Return every entry in full, with no alterations.

- Opening Delimiter -

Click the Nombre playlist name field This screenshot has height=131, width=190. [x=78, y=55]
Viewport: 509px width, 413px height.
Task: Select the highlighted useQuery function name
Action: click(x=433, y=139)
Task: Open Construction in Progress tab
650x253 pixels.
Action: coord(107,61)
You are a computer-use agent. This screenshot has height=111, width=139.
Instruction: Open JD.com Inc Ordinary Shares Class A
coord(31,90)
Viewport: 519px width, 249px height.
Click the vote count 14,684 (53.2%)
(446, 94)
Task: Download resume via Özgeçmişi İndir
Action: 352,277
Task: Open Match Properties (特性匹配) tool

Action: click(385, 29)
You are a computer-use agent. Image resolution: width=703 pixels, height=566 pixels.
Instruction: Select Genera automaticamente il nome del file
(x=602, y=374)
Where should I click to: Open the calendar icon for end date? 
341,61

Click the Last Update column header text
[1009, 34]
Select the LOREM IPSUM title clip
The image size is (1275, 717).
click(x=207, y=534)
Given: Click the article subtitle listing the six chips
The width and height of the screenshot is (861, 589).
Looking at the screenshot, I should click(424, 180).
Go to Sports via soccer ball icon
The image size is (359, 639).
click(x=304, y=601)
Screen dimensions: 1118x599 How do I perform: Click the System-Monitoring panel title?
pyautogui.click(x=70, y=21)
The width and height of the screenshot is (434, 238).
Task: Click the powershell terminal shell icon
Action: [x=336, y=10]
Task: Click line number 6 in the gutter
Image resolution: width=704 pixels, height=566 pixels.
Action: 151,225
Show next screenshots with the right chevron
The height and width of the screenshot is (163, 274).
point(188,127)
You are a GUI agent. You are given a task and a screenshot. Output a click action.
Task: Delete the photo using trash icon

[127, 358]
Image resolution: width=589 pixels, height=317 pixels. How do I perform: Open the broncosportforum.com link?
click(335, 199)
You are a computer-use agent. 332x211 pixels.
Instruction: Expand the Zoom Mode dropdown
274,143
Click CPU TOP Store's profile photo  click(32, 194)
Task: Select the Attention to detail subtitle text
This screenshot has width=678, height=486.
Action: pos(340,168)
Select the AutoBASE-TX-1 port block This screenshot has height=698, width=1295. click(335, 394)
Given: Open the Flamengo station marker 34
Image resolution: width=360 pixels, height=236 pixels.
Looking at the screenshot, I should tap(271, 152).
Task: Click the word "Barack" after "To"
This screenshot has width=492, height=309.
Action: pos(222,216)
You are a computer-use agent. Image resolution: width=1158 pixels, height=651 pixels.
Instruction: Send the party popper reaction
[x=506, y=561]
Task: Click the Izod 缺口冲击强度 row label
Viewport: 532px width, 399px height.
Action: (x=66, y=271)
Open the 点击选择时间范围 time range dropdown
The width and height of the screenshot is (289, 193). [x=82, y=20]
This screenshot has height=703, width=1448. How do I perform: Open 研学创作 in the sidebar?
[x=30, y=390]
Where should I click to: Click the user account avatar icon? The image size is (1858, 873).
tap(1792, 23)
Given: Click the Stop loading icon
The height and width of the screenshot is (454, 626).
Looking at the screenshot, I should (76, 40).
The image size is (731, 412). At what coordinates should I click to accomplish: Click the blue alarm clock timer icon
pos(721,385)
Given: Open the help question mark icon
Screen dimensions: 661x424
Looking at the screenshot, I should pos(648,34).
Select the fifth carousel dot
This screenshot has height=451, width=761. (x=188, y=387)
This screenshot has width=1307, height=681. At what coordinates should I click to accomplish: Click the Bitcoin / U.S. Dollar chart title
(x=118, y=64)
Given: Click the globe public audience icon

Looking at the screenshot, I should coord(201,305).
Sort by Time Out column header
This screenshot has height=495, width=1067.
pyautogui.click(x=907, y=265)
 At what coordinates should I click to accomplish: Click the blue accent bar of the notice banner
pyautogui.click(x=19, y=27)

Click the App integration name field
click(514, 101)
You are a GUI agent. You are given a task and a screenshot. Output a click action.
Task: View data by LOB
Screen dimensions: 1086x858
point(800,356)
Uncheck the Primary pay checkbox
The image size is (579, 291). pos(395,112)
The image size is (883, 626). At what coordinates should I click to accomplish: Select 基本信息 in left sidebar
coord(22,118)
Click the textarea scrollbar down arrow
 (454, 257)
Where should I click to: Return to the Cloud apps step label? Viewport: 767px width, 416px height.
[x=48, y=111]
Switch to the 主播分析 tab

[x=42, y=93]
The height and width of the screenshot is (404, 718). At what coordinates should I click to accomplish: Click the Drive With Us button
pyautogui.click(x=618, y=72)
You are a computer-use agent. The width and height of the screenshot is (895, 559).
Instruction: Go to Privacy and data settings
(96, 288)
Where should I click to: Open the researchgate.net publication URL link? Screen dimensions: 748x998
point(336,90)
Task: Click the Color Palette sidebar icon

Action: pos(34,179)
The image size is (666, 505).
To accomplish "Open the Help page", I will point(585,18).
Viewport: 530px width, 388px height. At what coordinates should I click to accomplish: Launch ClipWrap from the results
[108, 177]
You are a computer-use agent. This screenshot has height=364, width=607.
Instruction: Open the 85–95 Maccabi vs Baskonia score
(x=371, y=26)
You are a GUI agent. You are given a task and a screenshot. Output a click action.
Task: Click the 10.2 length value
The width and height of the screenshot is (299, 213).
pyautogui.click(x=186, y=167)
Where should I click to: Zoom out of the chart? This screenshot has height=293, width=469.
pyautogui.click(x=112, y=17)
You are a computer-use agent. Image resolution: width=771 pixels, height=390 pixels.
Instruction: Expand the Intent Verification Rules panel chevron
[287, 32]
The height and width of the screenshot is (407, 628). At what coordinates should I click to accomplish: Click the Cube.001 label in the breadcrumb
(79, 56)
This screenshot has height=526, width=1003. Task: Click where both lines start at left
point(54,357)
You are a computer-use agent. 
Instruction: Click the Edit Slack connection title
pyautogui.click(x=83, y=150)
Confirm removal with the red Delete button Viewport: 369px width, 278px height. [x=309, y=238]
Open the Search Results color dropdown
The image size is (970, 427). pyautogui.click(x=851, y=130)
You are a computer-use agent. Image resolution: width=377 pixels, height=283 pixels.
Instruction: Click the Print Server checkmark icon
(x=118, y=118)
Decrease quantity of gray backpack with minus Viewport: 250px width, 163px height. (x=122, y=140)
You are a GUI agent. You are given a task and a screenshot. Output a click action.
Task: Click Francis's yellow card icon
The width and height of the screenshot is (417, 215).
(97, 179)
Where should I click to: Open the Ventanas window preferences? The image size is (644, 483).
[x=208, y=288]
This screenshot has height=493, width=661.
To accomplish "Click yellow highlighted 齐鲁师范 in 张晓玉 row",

- Closing Delimiter -

• **Solution**:
Click the Nombre playlist name field This screenshot has height=131, width=190. [x=78, y=55]
Viewport: 509px width, 413px height.
Task: Select the highlighted useQuery function name
Action: click(x=433, y=139)
Task: Open Construction in Progress tab
650x253 pixels.
Action: coord(107,61)
You are a computer-use agent. This screenshot has height=111, width=139.
Instruction: Open JD.com Inc Ordinary Shares Class A
coord(31,90)
Viewport: 519px width, 249px height.
Click the vote count 14,684 (53.2%)
(446, 94)
Task: Download resume via Özgeçmişi İndir
Action: 352,277
Task: Open Match Properties (特性匹配) tool

Action: click(385, 29)
You are a computer-use agent. Image resolution: width=703 pixels, height=566 pixels.
Instruction: Select Genera automaticamente il nome del file
(x=602, y=374)
Where should I click to: Open the calendar icon for end date? 
341,61

Click the Last Update column header text
[1009, 34]
Select the LOREM IPSUM title clip
The image size is (1275, 717).
click(x=207, y=534)
Given: Click the article subtitle listing the six chips
The width and height of the screenshot is (861, 589).
Looking at the screenshot, I should click(424, 180).
Go to Sports via soccer ball icon
The image size is (359, 639).
click(x=304, y=601)
Screen dimensions: 1118x599 How do I perform: Click the System-Monitoring panel title?
pyautogui.click(x=70, y=21)
The width and height of the screenshot is (434, 238).
Task: Click the powershell terminal shell icon
Action: [x=336, y=10]
Task: Click line number 6 in the gutter
Image resolution: width=704 pixels, height=566 pixels.
Action: 151,225
Show next screenshots with the right chevron
The height and width of the screenshot is (163, 274).
point(188,127)
You are a GUI agent. You are given a task and a screenshot. Output a click action.
Task: Delete the photo using trash icon

[127, 358]
Image resolution: width=589 pixels, height=317 pixels. How do I perform: Open the broncosportforum.com link?
click(335, 199)
You are a computer-use agent. 332x211 pixels.
Instruction: Expand the Zoom Mode dropdown
274,143
Click CPU TOP Store's profile photo  click(32, 194)
Task: Select the Attention to detail subtitle text
This screenshot has width=678, height=486.
Action: pos(340,168)
Select the AutoBASE-TX-1 port block This screenshot has height=698, width=1295. click(335, 394)
Given: Open the Flamengo station marker 34
Image resolution: width=360 pixels, height=236 pixels.
Looking at the screenshot, I should tap(271, 152).
Task: Click the word "Barack" after "To"
This screenshot has width=492, height=309.
Action: pos(222,216)
You are a computer-use agent. Image resolution: width=1158 pixels, height=651 pixels.
Instruction: Send the party popper reaction
[x=506, y=561]
Task: Click the Izod 缺口冲击强度 row label
Viewport: 532px width, 399px height.
Action: (x=66, y=271)
Open the 点击选择时间范围 time range dropdown
The width and height of the screenshot is (289, 193). [x=82, y=20]
This screenshot has height=703, width=1448. How do I perform: Open 研学创作 in the sidebar?
[x=30, y=390]
Where should I click to: Click the user account avatar icon? The image size is (1858, 873).
tap(1792, 23)
Given: Click the Stop loading icon
The height and width of the screenshot is (454, 626).
Looking at the screenshot, I should (76, 40).
The image size is (731, 412). At what coordinates should I click to accomplish: Click the blue alarm clock timer icon
pos(721,385)
Given: Open the help question mark icon
Screen dimensions: 661x424
Looking at the screenshot, I should pos(648,34).
Select the fifth carousel dot
This screenshot has height=451, width=761. (x=188, y=387)
This screenshot has width=1307, height=681. At what coordinates should I click to accomplish: Click the Bitcoin / U.S. Dollar chart title
(x=118, y=64)
Given: Click the globe public audience icon

Looking at the screenshot, I should coord(201,305).
Sort by Time Out column header
This screenshot has height=495, width=1067.
pyautogui.click(x=907, y=265)
 At what coordinates should I click to accomplish: Click the blue accent bar of the notice banner
pyautogui.click(x=19, y=27)

Click the App integration name field
click(514, 101)
You are a GUI agent. You are given a task and a screenshot. Output a click action.
Task: View data by LOB
Screen dimensions: 1086x858
point(800,356)
Uncheck the Primary pay checkbox
The image size is (579, 291). pos(395,112)
The image size is (883, 626). At what coordinates should I click to accomplish: Select 基本信息 in left sidebar
coord(22,118)
Click the textarea scrollbar down arrow
 (454, 257)
Where should I click to: Return to the Cloud apps step label? Viewport: 767px width, 416px height.
[x=48, y=111]
Switch to the 主播分析 tab

[x=42, y=93]
The height and width of the screenshot is (404, 718). At what coordinates should I click to accomplish: Click the Drive With Us button
pyautogui.click(x=618, y=72)
You are a computer-use agent. The width and height of the screenshot is (895, 559).
Instruction: Go to Privacy and data settings
(96, 288)
Where should I click to: Open the researchgate.net publication URL link? Screen dimensions: 748x998
point(336,90)
Task: Click the Color Palette sidebar icon

Action: pos(34,179)
The image size is (666, 505).
To accomplish "Open the Help page", I will point(585,18).
Viewport: 530px width, 388px height. At what coordinates should I click to accomplish: Launch ClipWrap from the results
[108, 177]
You are a computer-use agent. This screenshot has height=364, width=607.
Instruction: Open the 85–95 Maccabi vs Baskonia score
(x=371, y=26)
You are a GUI agent. You are given a task and a screenshot. Output a click action.
Task: Click the 10.2 length value
The width and height of the screenshot is (299, 213).
pyautogui.click(x=186, y=167)
Where should I click to: Zoom out of the chart? This screenshot has height=293, width=469.
pyautogui.click(x=112, y=17)
You are a computer-use agent. Image resolution: width=771 pixels, height=390 pixels.
Instruction: Expand the Intent Verification Rules panel chevron
[287, 32]
The height and width of the screenshot is (407, 628). At what coordinates should I click to accomplish: Click the Cube.001 label in the breadcrumb
(79, 56)
This screenshot has height=526, width=1003. Task: Click where both lines start at left
point(54,357)
You are a computer-use agent. 
Instruction: Click the Edit Slack connection title
pyautogui.click(x=83, y=150)
Confirm removal with the red Delete button Viewport: 369px width, 278px height. [x=309, y=238]
Open the Search Results color dropdown
The image size is (970, 427). pyautogui.click(x=851, y=130)
You are a computer-use agent. Image resolution: width=377 pixels, height=283 pixels.
Instruction: Click the Print Server checkmark icon
(x=118, y=118)
Decrease quantity of gray backpack with minus Viewport: 250px width, 163px height. (x=122, y=140)
You are a GUI agent. You are given a task and a screenshot. Output a click action.
Task: Click Francis's yellow card icon
The width and height of the screenshot is (417, 215).
(97, 179)
Where should I click to: Open the Ventanas window preferences? The image size is (644, 483).
[x=208, y=288]
This screenshot has height=493, width=661.
To accomplish "Click yellow highlighted 齐鲁师范 in 张晓玉 row",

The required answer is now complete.